Caddy & Docker reverse proxy - Apps can't see the Client IP

Sebastian1 · October 18, 2023, 10:31am

1. The problem I’m having:

I installed Caddy and Authentik via Docker
Caddy and Authentik are connected via docker network 172.52.0.0/24
Caddy has IP 172.52.0.100, Authentik has IP 172.52.0.10

In the Authentik App Log-File (e.g. changing something in the Admin Panel), the displayed client IP is 172.52.0.100
But it should be the IP of my computer 192.168.0.20.

With NGINX, the same installation is working via adding:
proxy_set_header X-Forwarded-For $proxy_add_x_forwarded_for;

3. Caddy version:

v2.7.5

4. How I installed and ran Caddy:

Docker Container

d. My complete Caddy config:

https://sso.home.net {
 reverse_proxy http://172.52.0.10:9000 {
### Things I tried but didn't work
# trusted_proxies private_ranges
# header_up X-Real-IP {remote_host}
# header_up X-Forwarded-For {remote_host}
}
 tls /etc/letsencrypt/live/sso.home.net/fullchain.pem /etc/letsencrypt/live/sso.home.net/privkey.pem
}

victor · October 18, 2023, 1:26pm

Caddy already passes the X-Forwarded-For value by default.
The issue is likely that Authentik needs to be configured to trust caddy as a proxy.

This has some documentation about using caddy with authentik.

Sebastian1 · October 18, 2023, 4:12pm

The Documentation is about the Forward Proxy.
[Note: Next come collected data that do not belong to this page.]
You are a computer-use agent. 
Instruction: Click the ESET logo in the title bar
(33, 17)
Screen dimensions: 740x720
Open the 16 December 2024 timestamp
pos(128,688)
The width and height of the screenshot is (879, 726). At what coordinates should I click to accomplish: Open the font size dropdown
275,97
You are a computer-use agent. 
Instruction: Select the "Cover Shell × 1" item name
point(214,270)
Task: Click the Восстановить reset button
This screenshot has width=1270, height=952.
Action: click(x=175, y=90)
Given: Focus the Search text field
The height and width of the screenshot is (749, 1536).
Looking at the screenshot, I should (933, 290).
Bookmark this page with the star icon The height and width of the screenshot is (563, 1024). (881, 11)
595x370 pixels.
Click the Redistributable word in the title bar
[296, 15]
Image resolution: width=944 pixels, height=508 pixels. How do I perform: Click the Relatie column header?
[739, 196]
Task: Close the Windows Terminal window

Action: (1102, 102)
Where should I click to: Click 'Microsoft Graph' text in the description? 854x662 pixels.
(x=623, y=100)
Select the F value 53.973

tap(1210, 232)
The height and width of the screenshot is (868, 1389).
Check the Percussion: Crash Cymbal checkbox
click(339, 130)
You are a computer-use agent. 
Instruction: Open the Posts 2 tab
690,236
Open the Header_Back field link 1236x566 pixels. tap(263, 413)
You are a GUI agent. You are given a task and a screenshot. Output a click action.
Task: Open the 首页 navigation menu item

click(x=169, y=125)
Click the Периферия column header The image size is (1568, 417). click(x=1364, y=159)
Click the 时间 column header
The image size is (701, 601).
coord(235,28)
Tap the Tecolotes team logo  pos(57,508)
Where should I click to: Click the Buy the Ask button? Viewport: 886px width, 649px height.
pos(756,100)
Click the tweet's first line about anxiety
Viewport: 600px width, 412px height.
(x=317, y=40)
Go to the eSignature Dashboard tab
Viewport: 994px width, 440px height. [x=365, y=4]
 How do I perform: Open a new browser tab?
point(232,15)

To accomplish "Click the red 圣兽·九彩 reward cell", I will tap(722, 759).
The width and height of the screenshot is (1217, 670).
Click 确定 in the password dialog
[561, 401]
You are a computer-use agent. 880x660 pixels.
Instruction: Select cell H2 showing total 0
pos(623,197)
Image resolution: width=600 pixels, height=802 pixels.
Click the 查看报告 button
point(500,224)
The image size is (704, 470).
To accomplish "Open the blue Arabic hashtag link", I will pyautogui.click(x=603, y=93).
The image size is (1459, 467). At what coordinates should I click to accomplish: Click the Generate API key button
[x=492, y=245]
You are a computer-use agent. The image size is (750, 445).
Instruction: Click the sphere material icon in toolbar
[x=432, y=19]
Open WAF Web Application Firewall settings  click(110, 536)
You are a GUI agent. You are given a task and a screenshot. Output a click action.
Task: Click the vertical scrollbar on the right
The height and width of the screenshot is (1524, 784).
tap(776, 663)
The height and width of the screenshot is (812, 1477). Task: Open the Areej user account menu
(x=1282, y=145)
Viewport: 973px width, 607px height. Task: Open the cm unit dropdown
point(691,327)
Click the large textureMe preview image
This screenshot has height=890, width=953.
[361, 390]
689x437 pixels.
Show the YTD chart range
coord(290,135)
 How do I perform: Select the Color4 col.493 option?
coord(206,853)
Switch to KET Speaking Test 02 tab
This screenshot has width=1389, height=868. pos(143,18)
This part is working!

Just the Client IPs are not getting displayed.
That’s bad, as you can not do any Client-rules, e.g. not 2FA Auth in your home network.

But I also tested it with NGINX again, and it’s not working anymore (in the last Installation it worked for me, here I had Authentik 10.2022 running)

I’m not aware of any trusted proxies you could define inside Authentik.

whatsnext · October 18, 2023, 4:29pm

It looks lik I have the same problem. I read everywhere that caddy is already forwarding the client IP by default, then what am I doing wrong?

I too tried header_up X-Real-IP {remote_host} and similar. What is the right configuration and/or where do I find the client IP on the backend server?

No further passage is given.